> À faire
(A) Dans le texte sur la candidature de Paris 2024, relevez tous les éléments d'héritage énumérés après les mots « respectueux de nos objectifs de développement durable : ».
(B) D'après le texte sur la candidature de Paris 2024, autour de quels territoires cette candidature est-elle bâtie ?
(C) Poursuivez le texte sur la candidature de Paris 2024 à partir de sa dernière phrase.

> Bloc de texte

Anne Hidalgo Les Jeux Olympiques et Paralympiques sont le projet collectif le plus exceptionnel et le plus enthousiasmant qu’un territoire et ses habitants puissent porter. Ils se fondent sur des valeurs, apportent une part de rêve, permettent aux jeunes générations de se projeter vers l’avenir. La candidature de Paris 2024 est bâtie autour de Paris et de la Seine-Saint-Denis, département le plus jeune et le plus diversifié de France, vers lequel seront orientés l’essentiel des investissements nouveaux. Elle rejoint en cela un véritable projet de territoire. Nous l’avons pensée dans la sobriété – il n’y aura pas d’éléphants blancs – avec un héritage très concret, utile aux habitants et respectueux de nos objectifs de développement durable : des liaisons facilitées entre Paris et la petite couronne, des équipements sportifs de proximité, un nouvel écoquartier en Seine-Saint-Denis doté de 3.500 logements, la Seine comme fil conducteur et qui sera alors rendue à la baignade, etc. Les Jeux sont aussi un véritable levier de création d’activités et d’emplois non délocalisables, avec des retombées économiques et touristiques sur le long terme.

> Extrait de données
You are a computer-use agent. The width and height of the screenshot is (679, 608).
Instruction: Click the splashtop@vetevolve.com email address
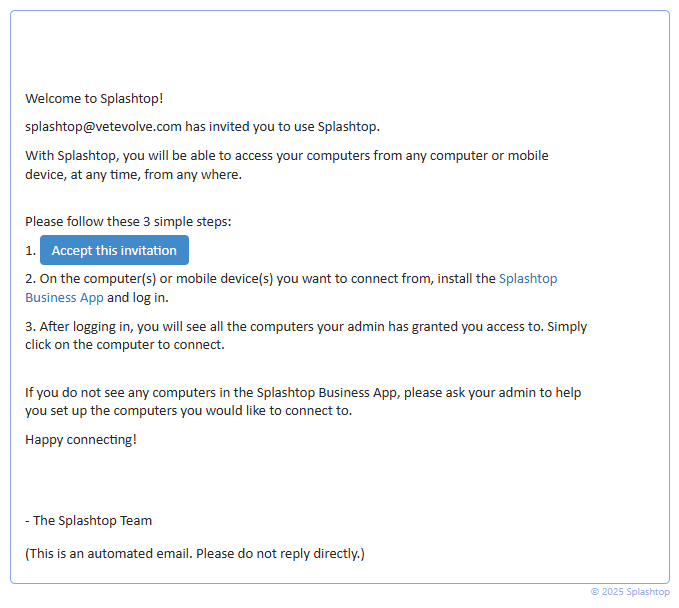103,127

> Réponses aux consignes
(A)
- des liaisons facilitées entre Paris et la petite couronne
- des équipements sportifs de proximité
- un nouvel écoquartier en Seine-Saint-Denis doté de 3.500 logements
- la Seine comme fil conducteur, qui sera alors rendue à la baignade

(B) Autour de Paris et de la Seine-Saint-Denis.

(C)
L’architecture institutionnelle et démocratique du Grand Paris est en perpétuelle évolution. Le Grand Paris est aujourd’hui doté d’élus qui siègent au sein d’un conseil métropolitain. Sa forme est-elle complète ou doit-elle évoluer ? Quelle gouvernance appelez-vous de vos vœux ?
Anne Hidalgo D’abord, j’appelle de mes vœux que l’on donne sa chance à la Métropole. Quel que soit le résultat de l’élection présidentielle, il est important que cet échelon perdure et ait le temps de faire ses preuves. Pour l’élection des conseillers métropolitains, je suis favorable à la méthode dite « du fléchage », au moment des élections municipales, comme cela se pratique pour toutes les intercommunalités de France. Concernant la gouvernance, nous devrons affronter la question de la place des citoyens dans ce processus métropolitain, pas seulement des habitants, mais de tous les usagers de la Métropole. Sans cela, l’institution sera toujours fragile. Pour y contribuer, pour mobiliser les énergies, je pointe la nécessité d’un récit métropolitain, qui doit être de toute évidence polyphonique à l’image de la formidable diversité qui caractérise notre Métropole-monde.

Et comment voyez-vous le rôle de Paris au sein de la Métropole ?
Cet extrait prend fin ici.